Data shown
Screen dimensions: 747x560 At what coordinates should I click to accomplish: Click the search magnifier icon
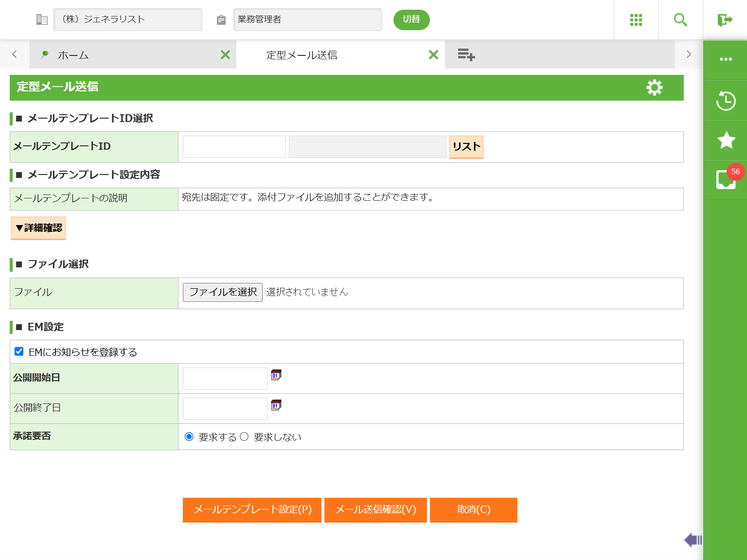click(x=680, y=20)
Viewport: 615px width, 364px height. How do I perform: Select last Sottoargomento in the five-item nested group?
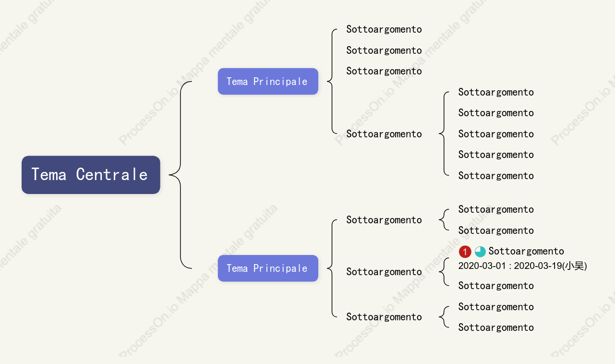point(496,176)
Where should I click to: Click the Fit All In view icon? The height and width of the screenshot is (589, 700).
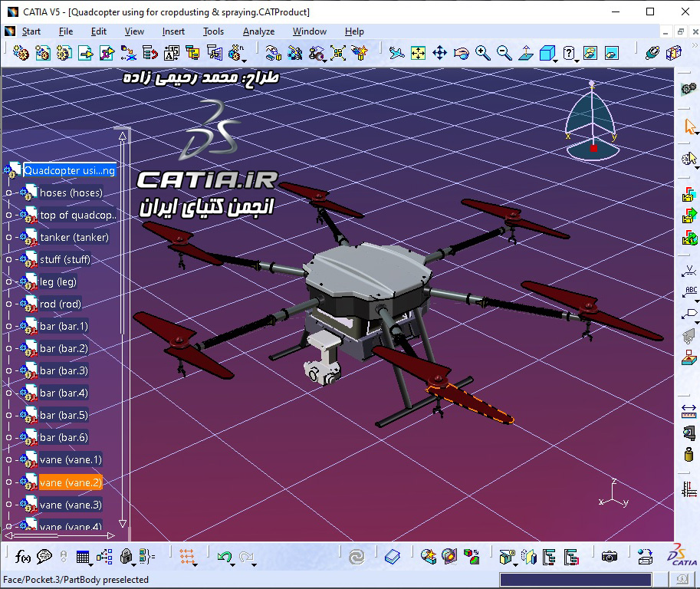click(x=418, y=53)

Work to complete
From the line containing "Where should I" down to the final line of the material above, reproduce each line exactly and include no images.

Problem solution
Where should I click to: Click the Fit All In view icon? The height and width of the screenshot is (589, 700).
click(x=418, y=53)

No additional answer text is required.